Через несколько часов наоравшиеся до хрипоты партийные чинуши покинут трибуны и отправятся на торжественные банкеты, демонстранты побросают в подворотнях флаги и портреты и поспешат в свои коммуналки, где их ожидает праздничный стол с непременным салатом оливье с кусочками докторской колбасы, заправленным несвежим майонезом, с винегретом, селёдкой и с бутылками портвейна “Три семёрки”, кагора и водки “Столичная”…

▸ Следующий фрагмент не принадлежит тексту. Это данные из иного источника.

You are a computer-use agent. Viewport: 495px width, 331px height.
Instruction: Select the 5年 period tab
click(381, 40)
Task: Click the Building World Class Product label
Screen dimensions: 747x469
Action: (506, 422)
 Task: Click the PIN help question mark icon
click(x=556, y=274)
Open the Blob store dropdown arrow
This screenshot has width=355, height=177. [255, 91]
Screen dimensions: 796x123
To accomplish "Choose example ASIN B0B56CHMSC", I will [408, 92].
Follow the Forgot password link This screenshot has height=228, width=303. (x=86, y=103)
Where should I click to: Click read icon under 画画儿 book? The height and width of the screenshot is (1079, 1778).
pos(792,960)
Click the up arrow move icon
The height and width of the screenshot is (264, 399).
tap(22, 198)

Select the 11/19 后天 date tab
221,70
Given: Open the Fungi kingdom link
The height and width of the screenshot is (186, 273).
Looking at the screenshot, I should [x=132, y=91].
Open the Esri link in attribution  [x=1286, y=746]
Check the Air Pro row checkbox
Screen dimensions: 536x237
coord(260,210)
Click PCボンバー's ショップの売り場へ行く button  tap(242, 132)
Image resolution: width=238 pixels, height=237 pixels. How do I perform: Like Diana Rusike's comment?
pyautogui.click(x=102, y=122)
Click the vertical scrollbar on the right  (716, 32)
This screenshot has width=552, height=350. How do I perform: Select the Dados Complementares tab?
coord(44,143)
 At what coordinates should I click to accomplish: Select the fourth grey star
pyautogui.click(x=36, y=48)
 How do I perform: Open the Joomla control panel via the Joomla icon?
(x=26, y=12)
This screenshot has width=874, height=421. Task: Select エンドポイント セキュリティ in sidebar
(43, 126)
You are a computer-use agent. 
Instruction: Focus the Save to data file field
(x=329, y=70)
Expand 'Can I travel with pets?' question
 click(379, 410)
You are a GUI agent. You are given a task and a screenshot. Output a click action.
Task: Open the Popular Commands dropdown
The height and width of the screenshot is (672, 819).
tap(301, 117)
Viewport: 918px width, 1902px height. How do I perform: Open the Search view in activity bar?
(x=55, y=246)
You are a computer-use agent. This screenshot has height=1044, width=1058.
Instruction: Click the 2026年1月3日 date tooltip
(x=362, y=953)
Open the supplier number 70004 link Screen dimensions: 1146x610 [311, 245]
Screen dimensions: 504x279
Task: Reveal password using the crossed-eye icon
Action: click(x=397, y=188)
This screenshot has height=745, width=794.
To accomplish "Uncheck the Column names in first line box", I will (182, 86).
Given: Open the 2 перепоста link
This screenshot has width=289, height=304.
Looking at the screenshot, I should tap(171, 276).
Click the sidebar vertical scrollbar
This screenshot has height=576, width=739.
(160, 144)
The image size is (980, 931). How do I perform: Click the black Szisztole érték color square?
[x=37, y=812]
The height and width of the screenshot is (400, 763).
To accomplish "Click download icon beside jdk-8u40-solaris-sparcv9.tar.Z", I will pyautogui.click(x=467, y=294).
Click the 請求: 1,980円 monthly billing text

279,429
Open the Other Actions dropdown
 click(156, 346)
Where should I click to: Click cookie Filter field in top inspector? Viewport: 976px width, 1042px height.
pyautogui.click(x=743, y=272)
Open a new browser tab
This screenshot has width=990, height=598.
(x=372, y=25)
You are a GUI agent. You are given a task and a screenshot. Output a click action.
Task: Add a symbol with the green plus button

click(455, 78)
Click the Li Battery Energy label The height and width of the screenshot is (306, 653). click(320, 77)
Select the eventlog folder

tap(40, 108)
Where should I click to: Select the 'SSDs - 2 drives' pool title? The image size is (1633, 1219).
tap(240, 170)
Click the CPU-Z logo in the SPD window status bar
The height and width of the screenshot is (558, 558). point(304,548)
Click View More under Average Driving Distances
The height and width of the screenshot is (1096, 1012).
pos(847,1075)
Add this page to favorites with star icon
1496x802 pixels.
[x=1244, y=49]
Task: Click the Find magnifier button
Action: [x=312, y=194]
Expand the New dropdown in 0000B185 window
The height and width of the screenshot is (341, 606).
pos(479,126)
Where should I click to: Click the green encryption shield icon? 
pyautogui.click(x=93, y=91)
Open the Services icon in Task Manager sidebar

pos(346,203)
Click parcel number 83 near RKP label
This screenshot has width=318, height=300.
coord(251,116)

А вечером трудовой народ, объевшийся и изрядно окосевший, опять повалит на Дворцовую площадь, где начнутся праздничные гулянья. Кто-то поёт военные песни, окружив играющего аккордеониста, кто-то пляшет под гармошку либо просто бродит, пошатываясь, глупо улыбаясь или пытаясь затеять драку. А кто-то тянет с приятелями из горла спиртное пойло, не обращая внимания на злобно протестующих жён…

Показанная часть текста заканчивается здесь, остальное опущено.